In the past, economists have not exactly crowned themselves with glory in the fight to keep big business from getting too big. Some have made a bomb of money offering their services as consultants to companies looking to execute megamergers. The so-called Chicago School of antitrust analysis, popularised during the mid-20th century, dismissed the dangers of market concentration except in the case of explicit price-fixing or outright domination of a market by a single company. This school of thought heavily influenced the burgeoning movement to integrate law and economics, leading to looser antitrust enforcement in the 1980s and afterwards.
But in the past few years, economists have become increasingly concerned with the problem of stagnating wages. Profits have grown strongly since the turn of the century, but real wages — even including health and retirement benefits — have risen only slightly.
There are many theories to explain the divergence: Global (especially Chinese) competition, the impact of technology, and rising land values. But another theory — rising market power — is gaining increasing currency in the profession.
In the past few years, a series of papers by a mix of younger and well-established economists has argued that industry is becoming more concentrated, partly as a result of mergers; that this concentration has led to higher consumer prices and lower wages; and that companies are managing to squeeze more profit out of the economy even as they invest less for the future.
Now the concern about monopoly power is spilling out beyond the halls of academia, and reaching the ears of the country’s top policymakers.

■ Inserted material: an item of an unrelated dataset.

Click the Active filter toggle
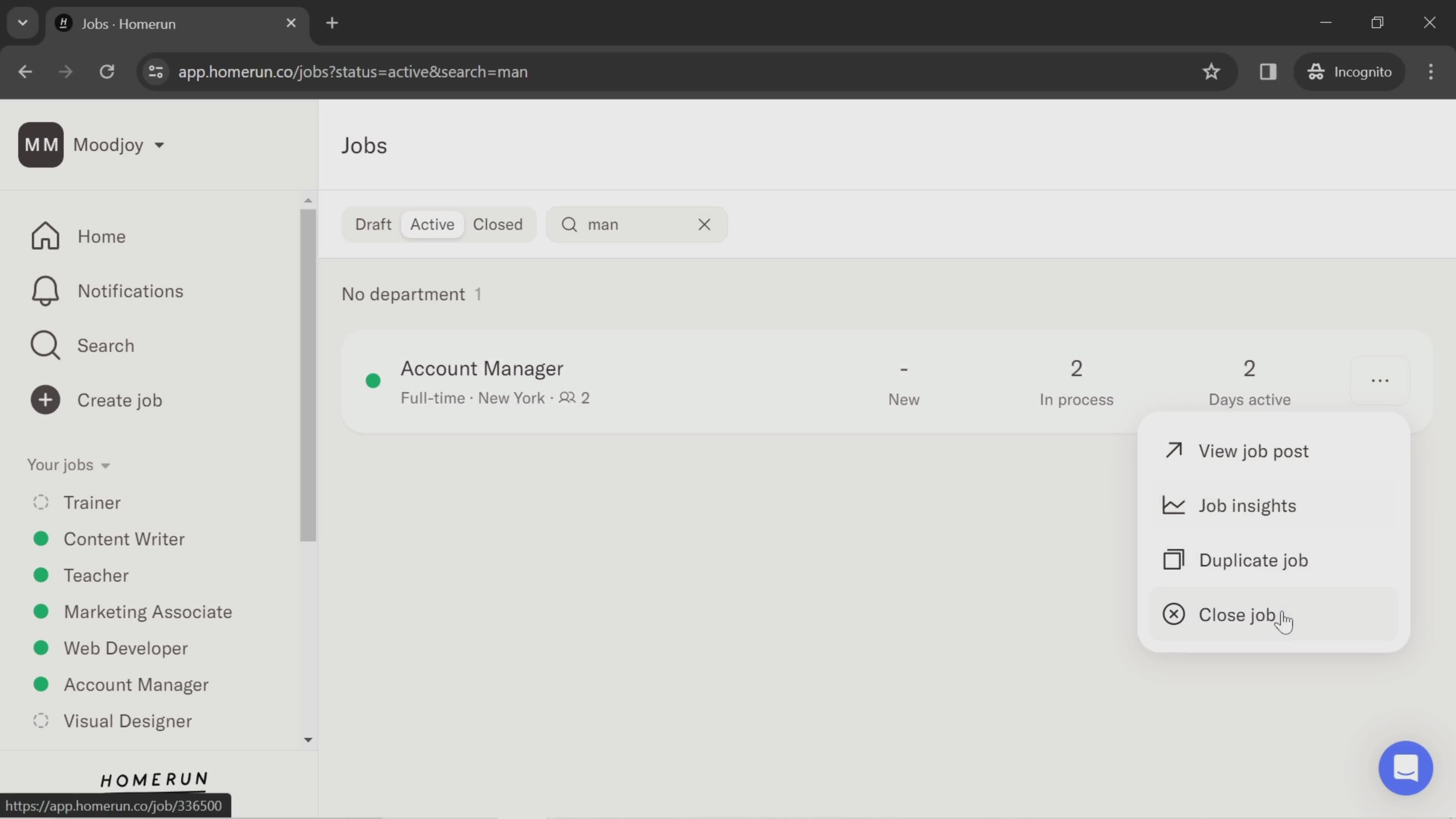The width and height of the screenshot is (1456, 819). tap(432, 224)
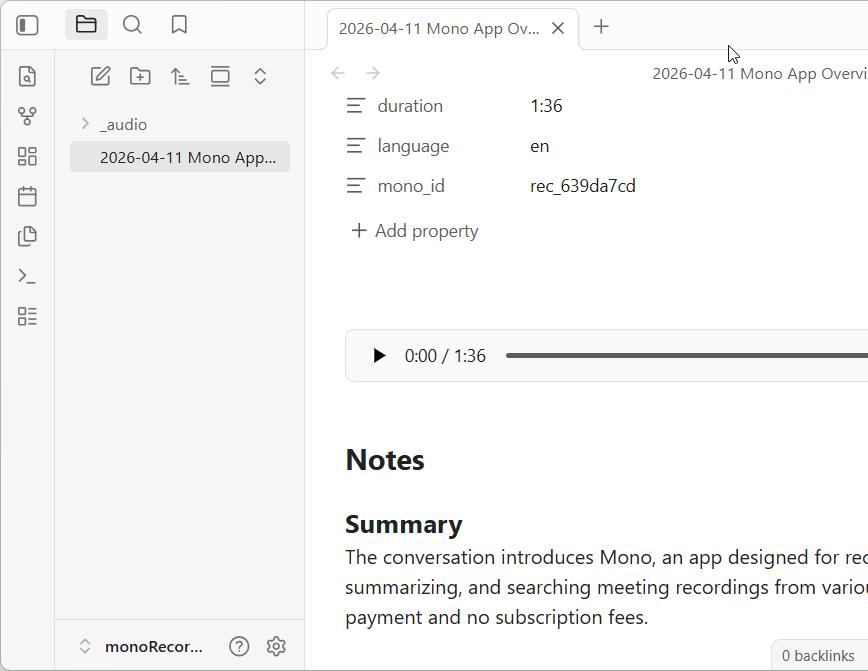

At the recent Jackson Hole, Wyoming, policy conference, central bankers from the Federal Reserve heard a number of senior figures sound the alarm. Those included Esther George, the president of the Federal Reserve Bank of Kansas City, Massachusetts Institute of Technology economist John Van Reenen, and Jason Furman and Alan Krueger, two Ivy League professors and former economic advisers to the Barack Obama administration.
Krueger’s remarks provide a good overview of the emerging consensus. He notes that even as industries have become more concentrated, the traditional forces that balance the power of corporations have weakened: The decline in union representation and the erosion of the real value of the minimum wage have contributed to the significant rise in inequality and polarisation of incomes in the US since the early 1980s.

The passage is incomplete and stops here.